Only in the event of a double failure does the surviving node hang.
Maybe that will help someone.
john
It is better to STQ then LDQ
Jan van den Ende
Honored Contributor

Re: Quorum Disk Failure

John,

works fine, but not even needed.
@ nodes each 1 vote + qdsk 1 vote = 3 votes expected. Any single voter gone leaves 2 vote +> quorum maintained.

The abovementioned temporary hang (and resume) would occur at one node out (eg, maintenace) and THEN having your SAN disconnecting and reconnecting the qdsk.

hth

Jan
Don't rust yours pelled jacker to fine doll missed aches.
Jan van den Ende
Honored Contributor

Re: Quorum Disk Failure

Sorry, two irritating typos:

"@ nodes" should read "2 nodes"
" +> " " " " => "

... I sometimes (have to) work on systems with different keyboard layouts. It should have been forbidden, but then, who should be allowed to declare "THE" correct layout?
Don't rust yours pelled jacker to fine doll missed aches.
Lokesh_2
Esteemed Contributor

Re: Quorum Disk Failure

Hi ,

I agree with Jan. Why setting votes=2 for cluster members ? It works fine for me with votes=1 .

Best regards,
Lokesh
What would you do with your life if you knew you could not fail?
Wim Van den Wyngaert
Honored Contributor

Re: Quorum Disk Failure

If you give 2 votes to each cluster member and 1 to the quorum disk, you have the advantage that
IF
1) node 1 is stopped with REMOVE_NODE
2) the quorum disk gets lost after 1) has completed
THEN
your cluster is still alive (because a minority of 1 vote left the cluster with total votes equal to 3, so 2 votes left).

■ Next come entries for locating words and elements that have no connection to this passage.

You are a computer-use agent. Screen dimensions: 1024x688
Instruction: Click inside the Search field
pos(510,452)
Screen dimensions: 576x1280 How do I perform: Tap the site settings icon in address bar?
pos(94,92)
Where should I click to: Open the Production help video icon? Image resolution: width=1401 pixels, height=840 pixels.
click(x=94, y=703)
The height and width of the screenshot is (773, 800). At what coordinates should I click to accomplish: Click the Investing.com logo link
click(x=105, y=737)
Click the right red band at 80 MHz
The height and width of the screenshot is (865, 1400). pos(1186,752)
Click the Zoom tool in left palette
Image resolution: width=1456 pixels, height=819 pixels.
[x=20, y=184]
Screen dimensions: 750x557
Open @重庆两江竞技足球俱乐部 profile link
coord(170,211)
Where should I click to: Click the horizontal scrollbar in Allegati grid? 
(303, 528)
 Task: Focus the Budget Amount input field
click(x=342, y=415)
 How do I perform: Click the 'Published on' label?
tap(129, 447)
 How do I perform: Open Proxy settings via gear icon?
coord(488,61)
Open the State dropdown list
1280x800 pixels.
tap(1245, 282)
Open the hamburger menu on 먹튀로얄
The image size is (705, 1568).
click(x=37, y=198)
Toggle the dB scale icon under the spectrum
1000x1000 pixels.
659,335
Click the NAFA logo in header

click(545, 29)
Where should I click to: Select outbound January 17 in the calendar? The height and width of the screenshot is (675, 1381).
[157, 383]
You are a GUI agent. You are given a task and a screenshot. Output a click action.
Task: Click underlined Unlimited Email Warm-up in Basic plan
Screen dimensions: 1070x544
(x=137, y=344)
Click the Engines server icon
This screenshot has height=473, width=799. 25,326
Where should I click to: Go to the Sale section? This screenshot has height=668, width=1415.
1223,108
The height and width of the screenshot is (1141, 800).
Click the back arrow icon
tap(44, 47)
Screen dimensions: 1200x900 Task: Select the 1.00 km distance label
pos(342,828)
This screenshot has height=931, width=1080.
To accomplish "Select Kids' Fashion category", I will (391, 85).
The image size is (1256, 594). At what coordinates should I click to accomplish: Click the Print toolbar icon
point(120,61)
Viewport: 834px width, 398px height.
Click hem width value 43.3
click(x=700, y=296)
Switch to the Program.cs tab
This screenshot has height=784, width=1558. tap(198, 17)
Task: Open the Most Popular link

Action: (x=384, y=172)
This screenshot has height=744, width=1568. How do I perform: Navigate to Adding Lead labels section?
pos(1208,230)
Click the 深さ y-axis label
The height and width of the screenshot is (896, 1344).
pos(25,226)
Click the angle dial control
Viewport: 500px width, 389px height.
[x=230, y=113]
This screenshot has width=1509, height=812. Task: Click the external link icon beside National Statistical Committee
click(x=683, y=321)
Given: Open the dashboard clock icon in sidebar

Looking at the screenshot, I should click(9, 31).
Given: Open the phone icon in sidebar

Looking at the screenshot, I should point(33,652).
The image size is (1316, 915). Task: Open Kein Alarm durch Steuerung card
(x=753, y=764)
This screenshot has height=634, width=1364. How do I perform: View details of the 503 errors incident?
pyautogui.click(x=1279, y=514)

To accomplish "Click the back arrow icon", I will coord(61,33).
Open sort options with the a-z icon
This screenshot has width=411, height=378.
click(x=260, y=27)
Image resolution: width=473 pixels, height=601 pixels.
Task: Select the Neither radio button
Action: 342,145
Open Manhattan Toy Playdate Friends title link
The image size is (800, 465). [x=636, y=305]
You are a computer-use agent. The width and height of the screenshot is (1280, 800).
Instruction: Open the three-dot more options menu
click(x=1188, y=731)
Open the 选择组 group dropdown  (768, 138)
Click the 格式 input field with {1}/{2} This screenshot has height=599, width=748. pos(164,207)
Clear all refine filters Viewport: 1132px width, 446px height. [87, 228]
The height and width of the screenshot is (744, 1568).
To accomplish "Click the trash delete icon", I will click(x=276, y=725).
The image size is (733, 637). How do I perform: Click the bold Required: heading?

If you have 1-1-1, the cluster would hang until the disk is replaced or the second node is rebooted.
Wim
Jan van den Ende
Honored Contributor

Re: Quorum Disk Failure

Touchee Wim!

Indeed, that IS the reason to use 2-2-1.

Then the issue of SAN disconnecting/reconnecting disappears nearly completely: Only if one node left WITHOUT adjustment (eigther by crash or by operator forgetting "remove_node"), THEN if the SAN connection disappears BEFORE a SET CLUSTER/EXPECTED,only THEN will the hang still occur. Should be very rare.
Jan
Don't rust yours pelled jacker to fine doll missed aches.
Lokesh_2
Esteemed Contributor

Re: Quorum Disk Failure

Hi,

Thanks for explaning the advantage of 2-2-1 . I will note it down.

Best regards,
Lokesh
What would you do with your life if you knew you could not fail?